### JOBS
**a.** Copy the thyristor memory passage from "DETAILED DESCRIPTION OF" up to and including "of the invention.", keeping every word and mark unchanged.
**b.** How many lines of the entries contain the string "width", matching case? Give only the number.

DETAILED DESCRIPTION OF ILLUSTRATIVE EMBODIMENTS
[0018] The making and using of the presently preferred embodiments
are discussed in detail below. It should be appreciated, however,
that the present invention provides many applicable inventive
concepts that can be embodied in a wide variety of specific
contexts. The specific embodiments discussed are merely
illustrative of specific ways to make and use the invention, and do
not limit the scope of the invention.
[0019] The present invention will be described with respect to
preferred embodiments in a specific context, namely a dynamic
random access memory (DRAM) array with a gate-controlled switch
employed as memory cell that can be scaled on the order of support
circuitry, such as transistors used as switches and sense
amplifiers, to facilitate the continued increase in the density of
the DRAM array, with the memory cell being a gate turn-off (GTO)
thyristor. However, the present invention can be applied to other
types of thyristors, such as a MOS-controlled thyristor (MCT), a
MOS-gated thyristor, a field-controlled thyristor (FCT), an
emitter-switched thyristor (EST), an insulated gate turn-off
thyristor (IGTT), an insulated gate thyristor (IGT), a
gate-commutated thyristor (GCT), an integrated gate-command
thyristor (IGCT), a base resistance controlled thyristor (BRT), and
so forth.
[0020] A thyristor is a solid-state semiconductor device that is
similar to a diode. However, a thyristor has an additional control
terminal, a gate terminal, that can be used to control the
conduction of the thyristor. A thyristor will turn one when a
current is provided at the gate terminal and once the thyristor is
turned on, the thyristor will remain in the on state as long as it
remains forward biased. Thyristors are considered to be well
understood by those of ordinary skill in the art of the present
invention.
[0021] With reference now to FIGS. 2a and 2b, there are shown
diagrams illustrating a physical structure of a GTO 200 and an
equivalent circuit model of the GTO 200. The diagram shown in FIG.
2a illustrates the structure of the GTO 200. The GTO 200 includes
three terminals (an anode terminal, a cathode terminal, and a gate
terminal) and four different layers of semiconductor material.

### DATA TO PROCESS
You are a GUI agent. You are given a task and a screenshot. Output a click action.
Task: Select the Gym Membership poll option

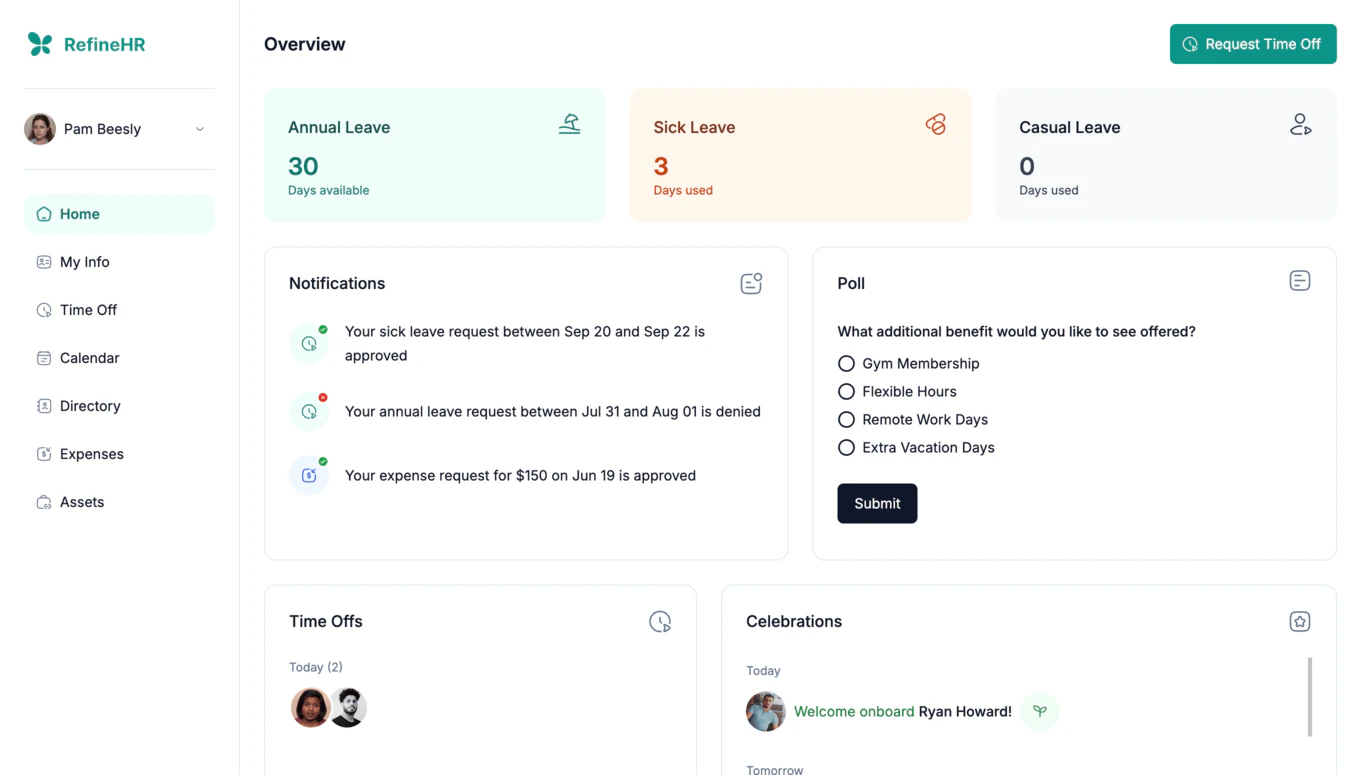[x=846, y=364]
...
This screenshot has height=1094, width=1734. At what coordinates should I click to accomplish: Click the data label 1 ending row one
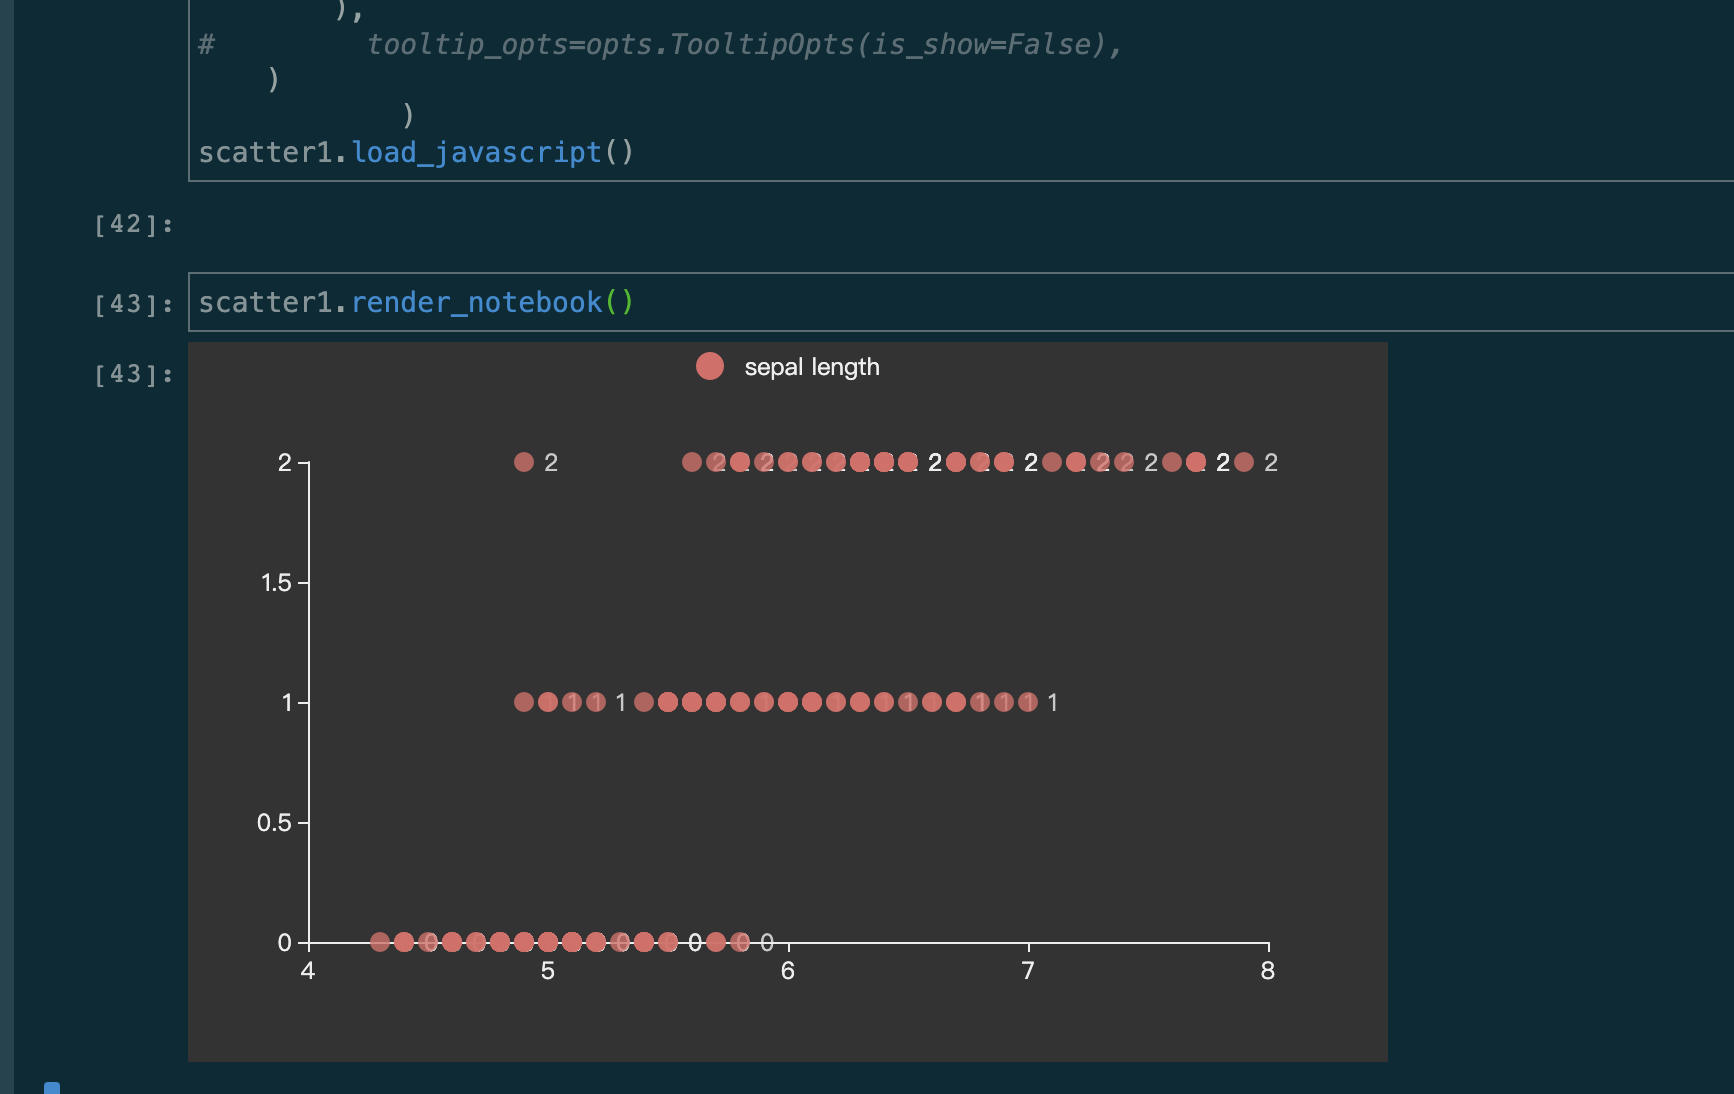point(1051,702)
--
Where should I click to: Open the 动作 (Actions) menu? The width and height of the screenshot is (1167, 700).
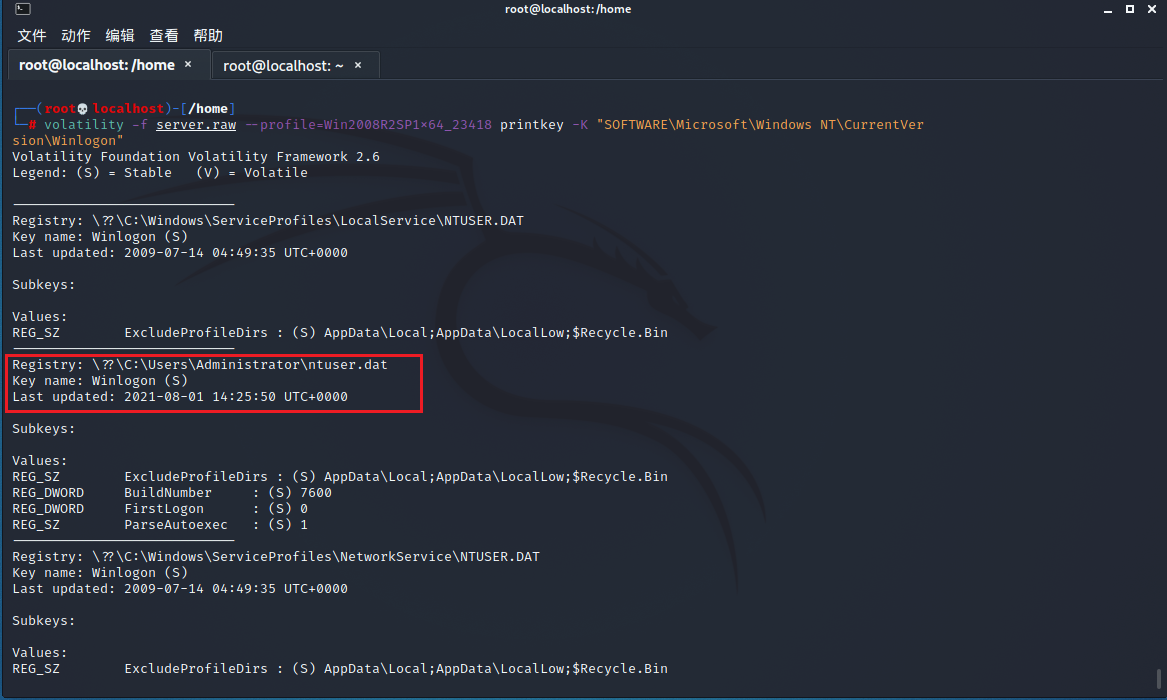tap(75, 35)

### WORKED ANSWERS
**a.**
DETAILED DESCRIPTION OF ILLUSTRATIVE EMBODIMENTS
[0018] The making and using of the presently preferred embodiments
are discussed in detail below. It should be appreciated, however,
that the present invention provides many applicable inventive
concepts that can be embodied in a wide variety of specific
contexts. The specific embodiments discussed are merely
illustrative of specific ways to make and use the invention, and do
not limit the scope of the invention.

**b.** 2